The six-year ECHELON-1 update showed a survival advantage for frontline (1 L) A + AVD (brentuximab vedotin, doxorubicin, vinblastine, dacarbazine) vs ABVD (doxorubicin, bleomycin, vinblastine, dacarbazine) for stage III/IV classic Hodgkin lymphoma (cHL). As clinical trials have limited ability to track patients for extended periods, we developed an oncology simulation model using ECHELON-1 data to estimate population-based cHL outcomes in the US over 10 years (through 2031). The model included a scenario without (64.5% ABVD, 35.5% PET-adapted ABVD utilization) and scenarios with 1 L A + AVD (27%–80%k utilization). At 27%–80% A + AVD utilization, the model estimated 13.6%–31.7% fewer deaths, 2.4%–6.3% more patients ≥5 years progression free, 9.4%–24.4% fewer stem cell transplants (SCTs), and 7.8%–22.5% fewer second cancers over 10 years. These results suggest that the improved outcomes observed in the ECHELON-1 update with A + AVD vs ABVD may translate to more patients alive and fewer with primary relapsed/refractory cHL, SCTs, and second cancers.

Introduction

Hodgkin lymphoma (HL) is a rare B-cell malignancy [Citation1] that accounts for approximately 10% of newly diagnosed lymphoma cases in the United States [Citation2–4]. Approximately 95% of patients diagnosed with HL have classic HL (cHL) [Citation1], defined by the presence of Reed–Sternberg cells, which express high levels of CD30, making the disease susceptible to CD30-targeting therapies [Citation1,Citation2,Citation5,Citation6].

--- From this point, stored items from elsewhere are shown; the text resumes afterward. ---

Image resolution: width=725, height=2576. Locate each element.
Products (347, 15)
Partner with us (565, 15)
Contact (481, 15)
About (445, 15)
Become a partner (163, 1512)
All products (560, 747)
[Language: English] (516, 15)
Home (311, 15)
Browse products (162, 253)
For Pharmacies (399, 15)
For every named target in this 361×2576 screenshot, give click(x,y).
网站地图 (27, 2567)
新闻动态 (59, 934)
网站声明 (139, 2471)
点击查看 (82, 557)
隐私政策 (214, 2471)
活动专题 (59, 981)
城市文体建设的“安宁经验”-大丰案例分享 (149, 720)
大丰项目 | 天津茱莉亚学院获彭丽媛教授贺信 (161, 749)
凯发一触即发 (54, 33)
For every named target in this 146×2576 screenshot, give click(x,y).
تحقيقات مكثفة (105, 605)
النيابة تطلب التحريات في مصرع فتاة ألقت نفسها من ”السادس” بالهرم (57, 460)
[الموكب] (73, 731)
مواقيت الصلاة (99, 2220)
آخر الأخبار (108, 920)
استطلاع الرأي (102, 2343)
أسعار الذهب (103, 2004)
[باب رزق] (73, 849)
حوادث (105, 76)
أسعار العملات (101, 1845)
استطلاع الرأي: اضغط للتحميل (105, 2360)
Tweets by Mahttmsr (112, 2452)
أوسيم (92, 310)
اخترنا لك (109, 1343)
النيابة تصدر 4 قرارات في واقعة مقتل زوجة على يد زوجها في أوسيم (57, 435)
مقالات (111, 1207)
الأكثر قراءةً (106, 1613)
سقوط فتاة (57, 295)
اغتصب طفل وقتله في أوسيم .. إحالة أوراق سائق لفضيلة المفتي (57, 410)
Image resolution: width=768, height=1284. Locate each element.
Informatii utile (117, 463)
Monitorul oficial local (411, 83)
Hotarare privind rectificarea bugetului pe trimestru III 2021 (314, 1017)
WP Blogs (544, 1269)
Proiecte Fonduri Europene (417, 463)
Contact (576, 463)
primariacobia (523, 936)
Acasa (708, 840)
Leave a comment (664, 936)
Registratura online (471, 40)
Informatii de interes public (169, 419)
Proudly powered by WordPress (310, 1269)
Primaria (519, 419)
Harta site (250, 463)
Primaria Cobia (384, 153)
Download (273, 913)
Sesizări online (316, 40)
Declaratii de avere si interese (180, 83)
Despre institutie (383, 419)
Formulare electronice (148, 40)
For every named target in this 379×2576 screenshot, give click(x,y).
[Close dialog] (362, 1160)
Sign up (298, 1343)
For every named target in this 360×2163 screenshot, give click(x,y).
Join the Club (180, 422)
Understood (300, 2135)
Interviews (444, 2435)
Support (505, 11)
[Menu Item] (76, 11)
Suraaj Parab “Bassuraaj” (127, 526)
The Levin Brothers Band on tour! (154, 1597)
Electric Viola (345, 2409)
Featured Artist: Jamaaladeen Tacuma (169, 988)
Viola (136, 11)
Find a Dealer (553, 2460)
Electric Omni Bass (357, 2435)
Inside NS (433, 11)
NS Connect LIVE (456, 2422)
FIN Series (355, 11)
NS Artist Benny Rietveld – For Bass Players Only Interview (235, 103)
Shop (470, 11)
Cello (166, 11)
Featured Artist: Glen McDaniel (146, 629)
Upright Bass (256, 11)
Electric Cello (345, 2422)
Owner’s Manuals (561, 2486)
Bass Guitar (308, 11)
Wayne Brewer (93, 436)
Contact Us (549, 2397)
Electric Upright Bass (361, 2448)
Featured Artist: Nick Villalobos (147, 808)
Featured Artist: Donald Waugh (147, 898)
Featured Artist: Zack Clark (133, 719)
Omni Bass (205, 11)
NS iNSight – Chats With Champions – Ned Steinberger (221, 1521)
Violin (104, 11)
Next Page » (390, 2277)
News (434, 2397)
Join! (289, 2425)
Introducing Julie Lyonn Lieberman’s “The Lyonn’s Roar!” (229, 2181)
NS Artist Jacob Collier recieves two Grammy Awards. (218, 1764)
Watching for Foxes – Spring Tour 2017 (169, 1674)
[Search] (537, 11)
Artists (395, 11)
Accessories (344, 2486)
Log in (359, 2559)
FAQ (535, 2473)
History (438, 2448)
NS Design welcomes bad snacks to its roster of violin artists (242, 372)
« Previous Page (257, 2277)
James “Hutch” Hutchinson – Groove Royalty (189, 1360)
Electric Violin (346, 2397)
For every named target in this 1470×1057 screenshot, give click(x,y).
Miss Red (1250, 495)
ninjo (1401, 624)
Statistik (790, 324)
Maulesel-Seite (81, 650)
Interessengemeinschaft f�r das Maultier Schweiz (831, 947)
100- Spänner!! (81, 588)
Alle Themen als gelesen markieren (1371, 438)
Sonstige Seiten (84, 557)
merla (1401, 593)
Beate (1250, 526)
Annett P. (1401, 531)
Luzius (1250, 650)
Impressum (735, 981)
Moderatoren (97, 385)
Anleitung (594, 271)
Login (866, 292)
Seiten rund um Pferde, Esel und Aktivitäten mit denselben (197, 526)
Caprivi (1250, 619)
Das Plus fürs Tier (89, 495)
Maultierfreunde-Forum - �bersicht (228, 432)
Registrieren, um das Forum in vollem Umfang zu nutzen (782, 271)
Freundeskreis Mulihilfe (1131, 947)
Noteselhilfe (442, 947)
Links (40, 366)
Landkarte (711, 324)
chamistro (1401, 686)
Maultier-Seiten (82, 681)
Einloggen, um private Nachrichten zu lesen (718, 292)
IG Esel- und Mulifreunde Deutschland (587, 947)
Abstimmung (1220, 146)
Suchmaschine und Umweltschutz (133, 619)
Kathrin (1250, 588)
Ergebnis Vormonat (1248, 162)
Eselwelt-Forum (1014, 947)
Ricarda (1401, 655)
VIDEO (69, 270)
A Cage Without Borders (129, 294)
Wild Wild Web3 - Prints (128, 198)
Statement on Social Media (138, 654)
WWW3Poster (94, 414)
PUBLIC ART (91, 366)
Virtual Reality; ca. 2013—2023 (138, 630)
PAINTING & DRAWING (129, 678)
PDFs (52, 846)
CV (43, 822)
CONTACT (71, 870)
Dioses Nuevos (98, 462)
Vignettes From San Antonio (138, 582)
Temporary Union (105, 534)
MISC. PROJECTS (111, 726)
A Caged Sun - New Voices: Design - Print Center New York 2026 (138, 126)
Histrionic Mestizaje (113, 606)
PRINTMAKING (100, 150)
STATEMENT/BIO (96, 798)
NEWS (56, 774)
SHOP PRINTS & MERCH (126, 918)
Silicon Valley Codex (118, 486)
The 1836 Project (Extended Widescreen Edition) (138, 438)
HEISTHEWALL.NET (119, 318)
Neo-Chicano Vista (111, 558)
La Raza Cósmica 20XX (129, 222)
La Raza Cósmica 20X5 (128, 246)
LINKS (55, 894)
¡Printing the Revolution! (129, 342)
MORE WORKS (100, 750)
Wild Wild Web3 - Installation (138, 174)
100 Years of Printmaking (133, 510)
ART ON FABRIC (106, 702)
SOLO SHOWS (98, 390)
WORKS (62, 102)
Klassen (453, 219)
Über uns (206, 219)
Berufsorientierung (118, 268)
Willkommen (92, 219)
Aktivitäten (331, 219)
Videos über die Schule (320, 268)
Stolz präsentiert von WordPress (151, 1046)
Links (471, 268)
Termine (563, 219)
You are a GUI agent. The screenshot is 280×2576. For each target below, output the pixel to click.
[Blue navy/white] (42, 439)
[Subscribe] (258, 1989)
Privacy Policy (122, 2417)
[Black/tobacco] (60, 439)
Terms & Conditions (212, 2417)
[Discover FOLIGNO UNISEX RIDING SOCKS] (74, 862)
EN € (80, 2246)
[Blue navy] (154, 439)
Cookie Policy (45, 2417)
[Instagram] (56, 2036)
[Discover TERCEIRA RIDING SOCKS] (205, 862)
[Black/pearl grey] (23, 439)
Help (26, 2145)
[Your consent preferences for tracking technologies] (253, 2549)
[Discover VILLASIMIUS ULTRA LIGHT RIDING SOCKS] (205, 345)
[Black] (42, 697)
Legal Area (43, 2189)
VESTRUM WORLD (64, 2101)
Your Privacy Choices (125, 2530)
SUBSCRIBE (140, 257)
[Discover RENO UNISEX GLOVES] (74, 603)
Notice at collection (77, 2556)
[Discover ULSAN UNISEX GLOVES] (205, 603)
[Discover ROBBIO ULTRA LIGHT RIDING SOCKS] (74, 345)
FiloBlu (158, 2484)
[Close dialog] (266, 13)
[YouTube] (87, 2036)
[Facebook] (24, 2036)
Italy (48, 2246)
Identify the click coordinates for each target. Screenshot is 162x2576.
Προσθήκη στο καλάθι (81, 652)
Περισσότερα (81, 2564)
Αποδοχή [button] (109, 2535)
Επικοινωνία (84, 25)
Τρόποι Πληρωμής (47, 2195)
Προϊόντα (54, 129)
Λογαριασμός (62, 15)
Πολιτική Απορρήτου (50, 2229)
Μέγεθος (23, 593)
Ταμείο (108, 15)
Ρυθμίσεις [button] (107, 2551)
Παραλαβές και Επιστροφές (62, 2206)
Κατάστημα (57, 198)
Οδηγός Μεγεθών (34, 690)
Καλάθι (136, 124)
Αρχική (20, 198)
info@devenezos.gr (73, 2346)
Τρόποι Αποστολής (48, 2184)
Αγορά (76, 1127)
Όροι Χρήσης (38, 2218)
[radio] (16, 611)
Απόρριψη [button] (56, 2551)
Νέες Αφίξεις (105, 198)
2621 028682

The standard-of-care frontline (1 L) therapy for patients diagnosed with stage III/IV cHL for nearly 30 years has been combination chemotherapy with doxorubicin, bleomycin, vinblastine, and dacarbazine (ABVD) [Citation7]. However, approximately 30% of patients with stage III/IV cHL experience a relapse or become refractory to 1 L ABVD [Citation7]. Both an escalated dosing regimen of bleomycin, etoposide, doxorubicin, cyclophosphamide, vincristine, procarbazine, and prednisone (BEACOPP) and PET-adapted strategies are alternative options [Citation8–15]. While escalated BEACOPP improves disease control compared with ABVD, it is rarely used in the United States due to its high rate of adverse effects [Citation8,Citation9,Citation12,Citation13,Citation15]. In an effort to maintain disease control while minimizing toxicity, studies investigating PET-adapted strategies to remove bleomycin showed improved tolerability in patients eligible for de-escalation [Citation10–15]. However, neither escalated BEACOPP nor PET-adapted strategies has improved overall survival (OS), the most important benchmark in clinical oncology, compared with ABVD [Citation9,Citation12,Citation13,Citation15–19].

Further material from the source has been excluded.